What is being asked >> Can you copy the items below verbatim, every line of every item?
------ Material for this task
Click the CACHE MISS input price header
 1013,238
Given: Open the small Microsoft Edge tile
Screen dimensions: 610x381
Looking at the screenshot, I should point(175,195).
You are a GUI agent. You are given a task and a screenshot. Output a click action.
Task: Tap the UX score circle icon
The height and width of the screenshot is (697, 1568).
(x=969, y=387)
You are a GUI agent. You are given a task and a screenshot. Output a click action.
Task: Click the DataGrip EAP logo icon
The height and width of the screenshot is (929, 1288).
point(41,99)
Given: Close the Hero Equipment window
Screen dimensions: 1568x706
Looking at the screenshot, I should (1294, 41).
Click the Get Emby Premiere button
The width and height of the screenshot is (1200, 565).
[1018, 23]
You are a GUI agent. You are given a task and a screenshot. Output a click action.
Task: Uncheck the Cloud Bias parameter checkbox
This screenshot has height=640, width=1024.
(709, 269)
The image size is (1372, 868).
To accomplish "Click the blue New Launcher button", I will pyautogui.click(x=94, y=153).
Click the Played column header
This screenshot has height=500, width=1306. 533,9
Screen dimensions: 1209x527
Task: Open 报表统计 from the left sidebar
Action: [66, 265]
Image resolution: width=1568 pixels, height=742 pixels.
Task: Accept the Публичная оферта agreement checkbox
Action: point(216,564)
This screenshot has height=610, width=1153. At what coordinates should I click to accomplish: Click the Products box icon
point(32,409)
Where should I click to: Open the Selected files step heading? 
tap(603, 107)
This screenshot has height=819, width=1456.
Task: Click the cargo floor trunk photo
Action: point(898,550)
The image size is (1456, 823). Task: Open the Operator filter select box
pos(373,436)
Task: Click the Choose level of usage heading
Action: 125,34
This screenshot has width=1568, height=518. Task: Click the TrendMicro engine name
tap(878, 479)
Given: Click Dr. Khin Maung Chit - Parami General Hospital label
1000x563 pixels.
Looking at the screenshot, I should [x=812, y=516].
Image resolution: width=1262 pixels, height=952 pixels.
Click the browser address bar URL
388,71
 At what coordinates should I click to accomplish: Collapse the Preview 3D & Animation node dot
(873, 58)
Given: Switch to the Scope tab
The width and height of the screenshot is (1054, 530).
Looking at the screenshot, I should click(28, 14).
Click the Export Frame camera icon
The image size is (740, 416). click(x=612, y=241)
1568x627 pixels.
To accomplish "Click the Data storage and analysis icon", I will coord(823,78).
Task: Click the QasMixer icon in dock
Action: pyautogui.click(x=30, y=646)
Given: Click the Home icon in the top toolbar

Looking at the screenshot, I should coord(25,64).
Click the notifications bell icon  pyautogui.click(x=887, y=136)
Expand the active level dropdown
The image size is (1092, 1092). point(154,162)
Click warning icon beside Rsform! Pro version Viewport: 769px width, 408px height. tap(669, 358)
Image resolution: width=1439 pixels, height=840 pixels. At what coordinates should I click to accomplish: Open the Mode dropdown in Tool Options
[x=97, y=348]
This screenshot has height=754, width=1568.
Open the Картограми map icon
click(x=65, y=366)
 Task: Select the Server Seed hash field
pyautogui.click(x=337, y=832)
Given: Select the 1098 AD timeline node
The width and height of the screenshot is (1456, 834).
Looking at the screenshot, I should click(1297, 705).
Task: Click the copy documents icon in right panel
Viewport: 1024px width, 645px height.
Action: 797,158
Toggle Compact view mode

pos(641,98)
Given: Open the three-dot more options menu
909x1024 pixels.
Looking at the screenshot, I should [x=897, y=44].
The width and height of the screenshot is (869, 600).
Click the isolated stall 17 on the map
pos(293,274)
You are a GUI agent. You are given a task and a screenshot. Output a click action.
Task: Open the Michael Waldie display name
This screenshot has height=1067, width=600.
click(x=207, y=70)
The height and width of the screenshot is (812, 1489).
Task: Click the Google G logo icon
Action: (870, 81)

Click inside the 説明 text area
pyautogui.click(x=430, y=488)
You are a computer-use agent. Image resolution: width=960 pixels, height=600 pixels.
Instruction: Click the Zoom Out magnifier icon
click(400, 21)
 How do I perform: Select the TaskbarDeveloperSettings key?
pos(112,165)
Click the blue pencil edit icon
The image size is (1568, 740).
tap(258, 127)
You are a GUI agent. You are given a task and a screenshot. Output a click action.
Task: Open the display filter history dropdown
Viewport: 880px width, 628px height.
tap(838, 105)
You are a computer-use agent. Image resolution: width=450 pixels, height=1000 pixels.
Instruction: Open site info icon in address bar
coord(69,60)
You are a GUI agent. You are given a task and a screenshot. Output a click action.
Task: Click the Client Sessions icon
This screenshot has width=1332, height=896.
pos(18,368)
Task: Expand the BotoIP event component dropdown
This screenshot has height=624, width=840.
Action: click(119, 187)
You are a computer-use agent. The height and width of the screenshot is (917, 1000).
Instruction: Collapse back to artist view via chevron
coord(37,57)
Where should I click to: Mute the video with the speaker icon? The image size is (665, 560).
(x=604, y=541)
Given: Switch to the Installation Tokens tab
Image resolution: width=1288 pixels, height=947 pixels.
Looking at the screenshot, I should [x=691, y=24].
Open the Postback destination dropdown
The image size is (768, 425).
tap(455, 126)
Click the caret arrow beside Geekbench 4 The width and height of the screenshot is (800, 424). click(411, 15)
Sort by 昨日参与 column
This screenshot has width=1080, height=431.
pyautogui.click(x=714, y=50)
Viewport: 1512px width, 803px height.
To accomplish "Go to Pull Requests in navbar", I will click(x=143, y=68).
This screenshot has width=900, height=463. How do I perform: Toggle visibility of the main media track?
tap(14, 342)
------------
Completed task >>
Click the CACHE MISS input price header
 1013,238
Given: Open the small Microsoft Edge tile
Screen dimensions: 610x381
Looking at the screenshot, I should point(175,195).
You are a GUI agent. You are given a task and a screenshot. Output a click action.
Task: Tap the UX score circle icon
The height and width of the screenshot is (697, 1568).
(x=969, y=387)
You are a GUI agent. You are given a task and a screenshot. Output a click action.
Task: Click the DataGrip EAP logo icon
The height and width of the screenshot is (929, 1288).
point(41,99)
Given: Close the Hero Equipment window
Screen dimensions: 1568x706
Looking at the screenshot, I should (1294, 41).
Click the Get Emby Premiere button
The width and height of the screenshot is (1200, 565).
[1018, 23]
You are a GUI agent. You are given a task and a screenshot. Output a click action.
Task: Uncheck the Cloud Bias parameter checkbox
This screenshot has height=640, width=1024.
(709, 269)
The image size is (1372, 868).
To accomplish "Click the blue New Launcher button", I will pyautogui.click(x=94, y=153).
Click the Played column header
This screenshot has height=500, width=1306. 533,9
Screen dimensions: 1209x527
Task: Open 报表统计 from the left sidebar
Action: [66, 265]
Image resolution: width=1568 pixels, height=742 pixels.
Task: Accept the Публичная оферта agreement checkbox
Action: point(216,564)
This screenshot has height=610, width=1153. At what coordinates should I click to accomplish: Click the Products box icon
point(32,409)
Where should I click to: Open the Selected files step heading? 
tap(603, 107)
This screenshot has height=819, width=1456.
Task: Click the cargo floor trunk photo
Action: point(898,550)
The image size is (1456, 823). Task: Open the Operator filter select box
pos(373,436)
Task: Click the Choose level of usage heading
Action: 125,34
This screenshot has width=1568, height=518. Task: Click the TrendMicro engine name
tap(878, 479)
Given: Click Dr. Khin Maung Chit - Parami General Hospital label
1000x563 pixels.
Looking at the screenshot, I should [x=812, y=516].
Image resolution: width=1262 pixels, height=952 pixels.
Click the browser address bar URL
388,71
 At what coordinates should I click to accomplish: Collapse the Preview 3D & Animation node dot
(873, 58)
Given: Switch to the Scope tab
The width and height of the screenshot is (1054, 530).
Looking at the screenshot, I should click(28, 14).
Click the Export Frame camera icon
The image size is (740, 416). click(x=612, y=241)
1568x627 pixels.
To accomplish "Click the Data storage and analysis icon", I will coord(823,78).
Task: Click the QasMixer icon in dock
Action: pyautogui.click(x=30, y=646)
Given: Click the Home icon in the top toolbar

Looking at the screenshot, I should coord(25,64).
Click the notifications bell icon  pyautogui.click(x=887, y=136)
Expand the active level dropdown
The image size is (1092, 1092). point(154,162)
Click warning icon beside Rsform! Pro version Viewport: 769px width, 408px height. tap(669, 358)
Image resolution: width=1439 pixels, height=840 pixels. At what coordinates should I click to accomplish: Open the Mode dropdown in Tool Options
[x=97, y=348]
This screenshot has height=754, width=1568.
Open the Картограми map icon
click(x=65, y=366)
 Task: Select the Server Seed hash field
pyautogui.click(x=337, y=832)
Given: Select the 1098 AD timeline node
The width and height of the screenshot is (1456, 834).
Looking at the screenshot, I should click(1297, 705).
Task: Click the copy documents icon in right panel
Viewport: 1024px width, 645px height.
Action: 797,158
Toggle Compact view mode

pos(641,98)
Given: Open the three-dot more options menu
909x1024 pixels.
Looking at the screenshot, I should [x=897, y=44].
The width and height of the screenshot is (869, 600).
Click the isolated stall 17 on the map
pos(293,274)
You are a GUI agent. You are given a task and a screenshot. Output a click action.
Task: Open the Michael Waldie display name
This screenshot has height=1067, width=600.
click(x=207, y=70)
The height and width of the screenshot is (812, 1489).
Task: Click the Google G logo icon
Action: (870, 81)

Click inside the 説明 text area
pyautogui.click(x=430, y=488)
You are a computer-use agent. Image resolution: width=960 pixels, height=600 pixels.
Instruction: Click the Zoom Out magnifier icon
click(400, 21)
 How do I perform: Select the TaskbarDeveloperSettings key?
pos(112,165)
Click the blue pencil edit icon
The image size is (1568, 740).
tap(258, 127)
You are a GUI agent. You are given a task and a screenshot. Output a click action.
Task: Open the display filter history dropdown
Viewport: 880px width, 628px height.
tap(838, 105)
You are a computer-use agent. Image resolution: width=450 pixels, height=1000 pixels.
Instruction: Open site info icon in address bar
coord(69,60)
You are a GUI agent. You are given a task and a screenshot. Output a click action.
Task: Click the Client Sessions icon
This screenshot has width=1332, height=896.
pos(18,368)
Task: Expand the BotoIP event component dropdown
This screenshot has height=624, width=840.
Action: click(119, 187)
You are a computer-use agent. The height and width of the screenshot is (917, 1000).
Instruction: Collapse back to artist view via chevron
coord(37,57)
Where should I click to: Mute the video with the speaker icon? The image size is (665, 560).
(x=604, y=541)
Given: Switch to the Installation Tokens tab
Image resolution: width=1288 pixels, height=947 pixels.
Looking at the screenshot, I should [x=691, y=24].
Open the Postback destination dropdown
The image size is (768, 425).
tap(455, 126)
Click the caret arrow beside Geekbench 4 The width and height of the screenshot is (800, 424). click(411, 15)
Sort by 昨日参与 column
This screenshot has width=1080, height=431.
pyautogui.click(x=714, y=50)
Viewport: 1512px width, 803px height.
To accomplish "Go to Pull Requests in navbar", I will click(x=143, y=68).
This screenshot has width=900, height=463. How do I perform: Toggle visibility of the main media track?
tap(14, 342)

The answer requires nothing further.